Rasmussen likes to call this project of installing bees and worms in the garden the “small creatures sanctuary” project.
Sophomore Christina Geldert helps Rasmussen tend to the bees weekly. She started volunteering in the garden last year and was later offered a position. Last spring, Geldert had Rasmussen as a professor and he asked her if she wanted to help him work with the bees.
“I didn’t know anything about bees, but it sounded like a neat thing, so we each got a bee suit. We had a mentor show us a little bit about what to do and then we read a lot about it and just figured it out,” Geldert said. “We usually do a weekly inspection, especially now that it is spring and things are starting to bloom more so the hive is getting a lot bigger and they’re making a ton of honey.”
The CLU bees will be receiving some publicity this month with two free bee-related events. The first is a bee-keeping demonstration from 1 to 2:30 p.m. on April 12 in the CLU SEEd Project Garden.
The second event is a screening of the 2012 documentary “More Than Honey” about the worldwide threat to bees. The screening will take place at 7 p.m. on April 22 in the Lundring Events Center.

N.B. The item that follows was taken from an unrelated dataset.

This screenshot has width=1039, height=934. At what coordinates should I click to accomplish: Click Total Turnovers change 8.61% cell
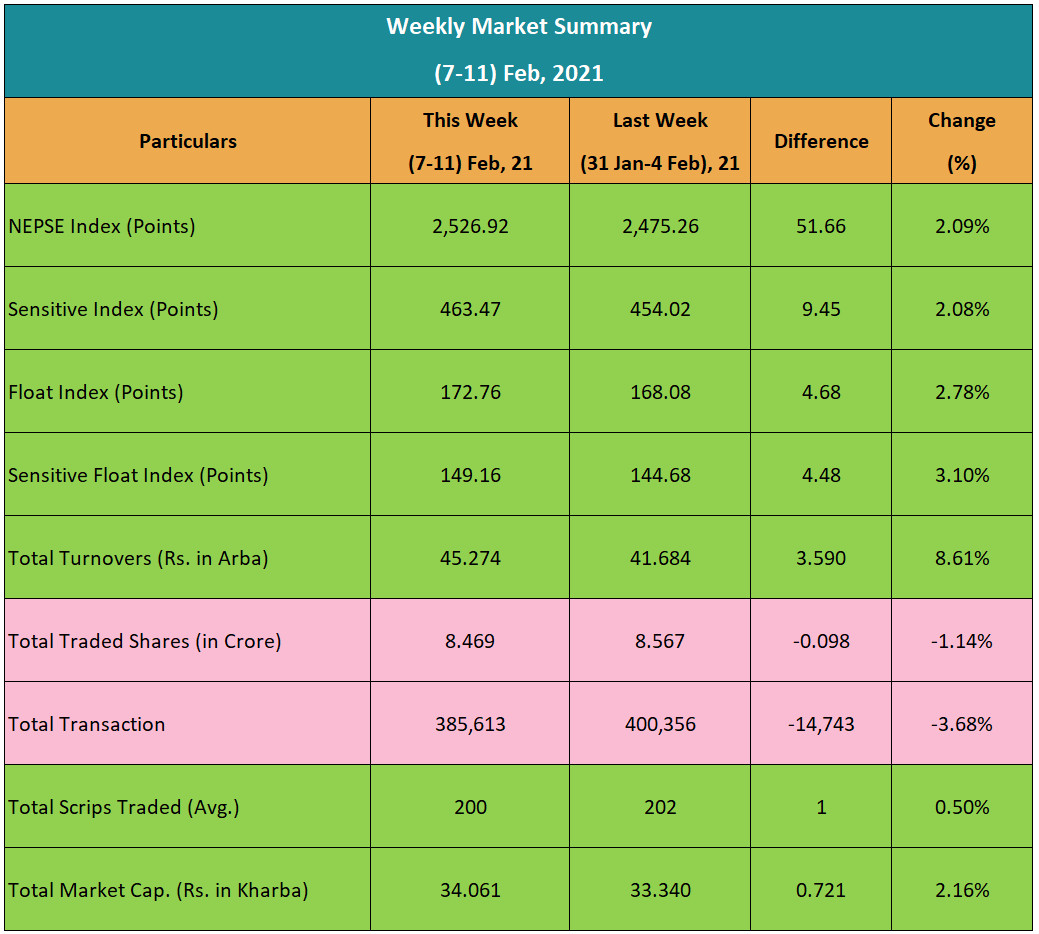(x=961, y=558)
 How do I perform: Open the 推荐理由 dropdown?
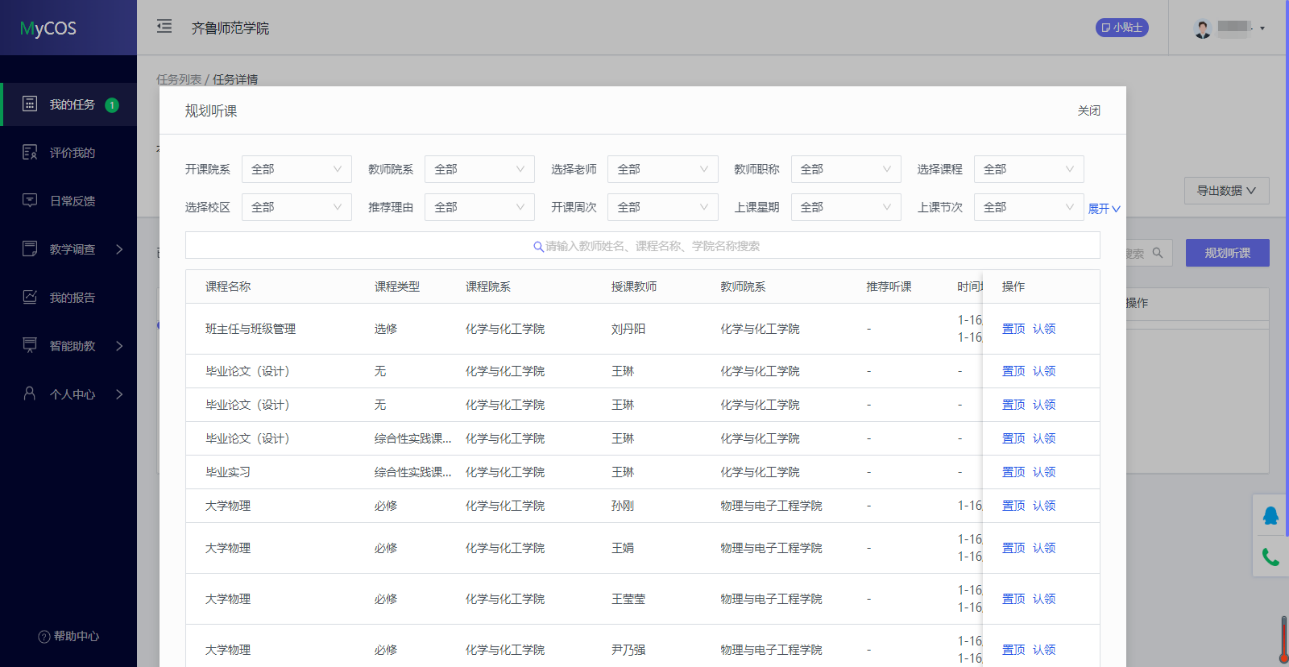pos(479,208)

“There are pesticides, there are GMO’s and other things that directly affect the bees immune system,” Geldert said. “We are the generation that needs to realize this and fight it because it’s just getting worse and worse.”
In “More Than Honey,” Oscar-nominated Swiss filmmaker Markus Imhoof tackles the urgent question of why bees are facing extinction worldwide. He investigates the global phenomenon in California, Switzerland, China and Australia.

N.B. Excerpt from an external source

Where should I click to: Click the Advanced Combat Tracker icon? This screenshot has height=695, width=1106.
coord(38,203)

The screening will be followed by a panel discussion led by Ruben Alarcón, assistant professor of biology and pollination ecologist at California State University, Channel Islands, and Ruth Askren, a volunteer educator with HoneyLove.org bee sanctuary who also runs Bee Capture, a live bee rescue and relocation service in Los Angeles.
Askren said that the main focus of the panel discussion will be what is happening to the honey bees in the world today and about Colony Collapse Disorder.

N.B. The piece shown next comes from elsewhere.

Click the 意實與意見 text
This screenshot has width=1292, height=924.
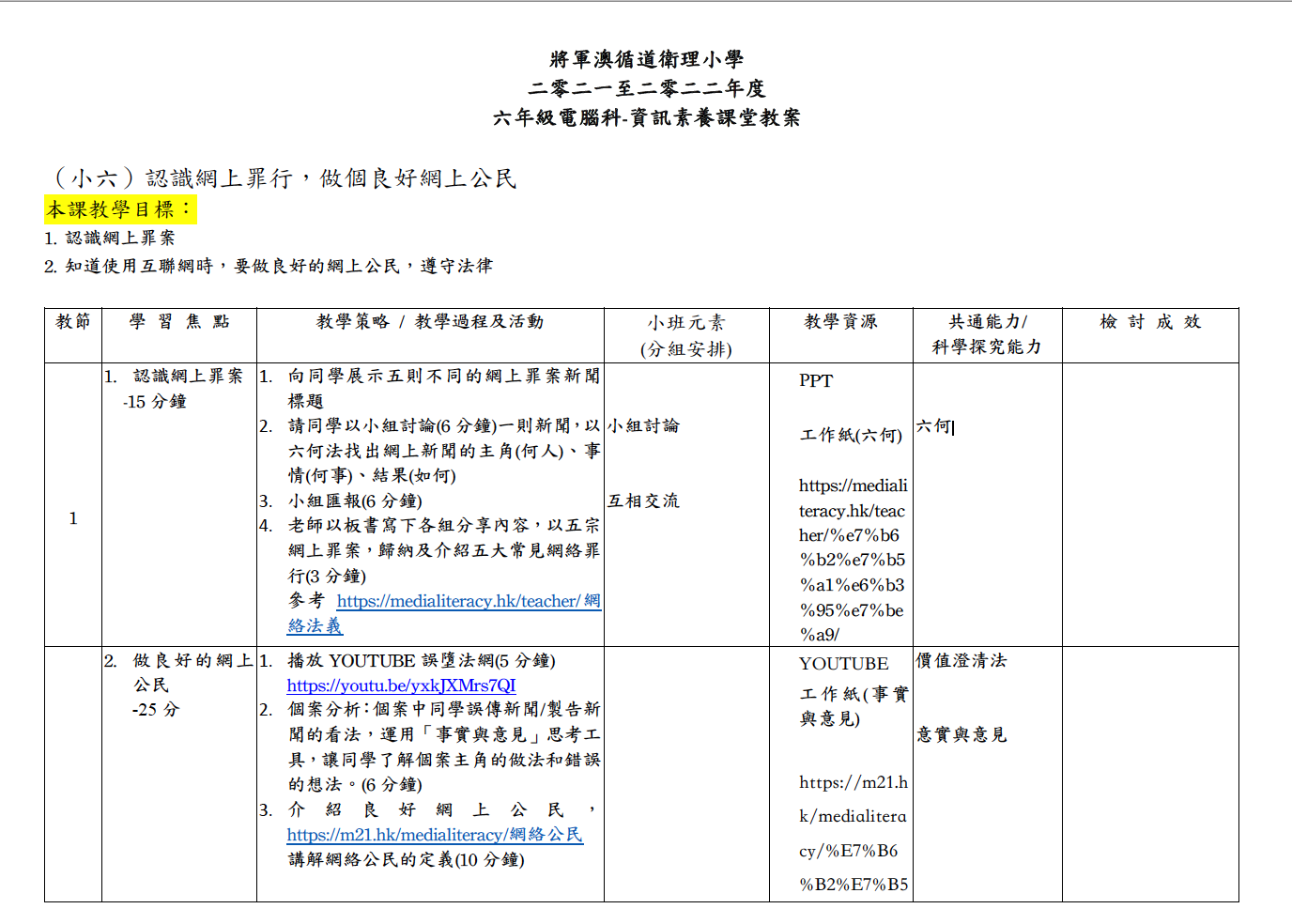point(961,735)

The Los Angeles area is particularly well suited for bees so anyone interested in garden growing, vegetable growing, botany or honey bees I would encourage to come,” Askren said.
Rasmussen and Geldert both spoke about how serious the threat to bees is. They also highly encourage students to attend these events to learn more.
“I don’t think students, or anyone, realize how dependent we are on these kinds of creatures in our everyday lives. Bees pollinate as much as two-thirds of our food supply and without them, current agricultural practices would fail catastrophically. Currently, there are half as many honey bees as there were 50 years ago, and populations continue to plummet, with the most acute losses occurring in the last decade,” Rasmussen said. “I encourage anyone who cares about the future of our environment and about the economic well-being of the nation to come talk with us about what they can do to help.”